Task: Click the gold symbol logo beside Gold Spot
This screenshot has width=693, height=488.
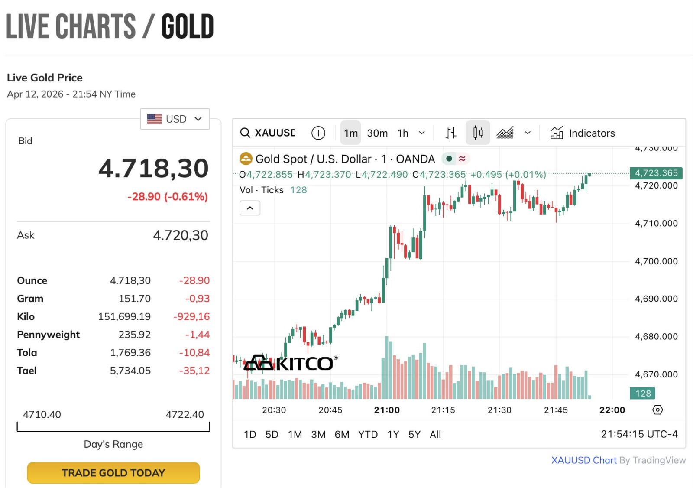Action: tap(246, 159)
---
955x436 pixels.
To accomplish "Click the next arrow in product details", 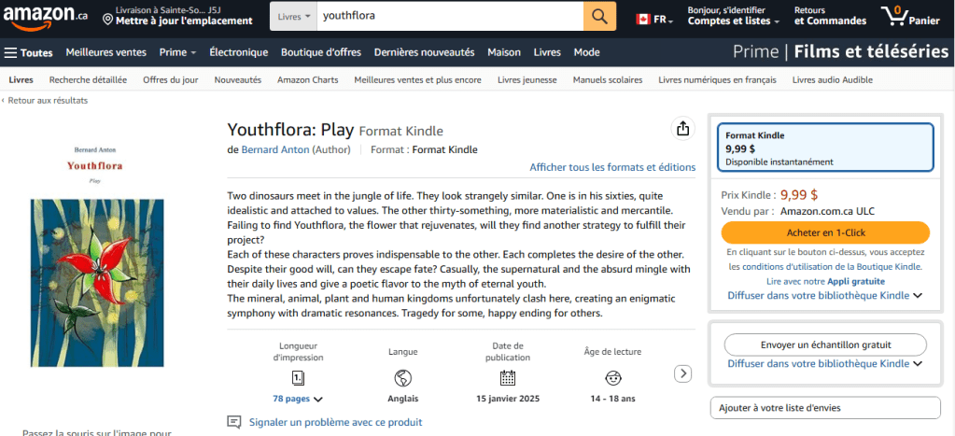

(TASK ITEM) For this exercise, transcribe exactly the part of the records above that opens with the line containing "955x436 pixels." and closes with the one containing "the next arrow". Pictures are not part of the copy.

(PROBLEM SOLUTION)
955x436 pixels.
To accomplish "Click the next arrow in product details", 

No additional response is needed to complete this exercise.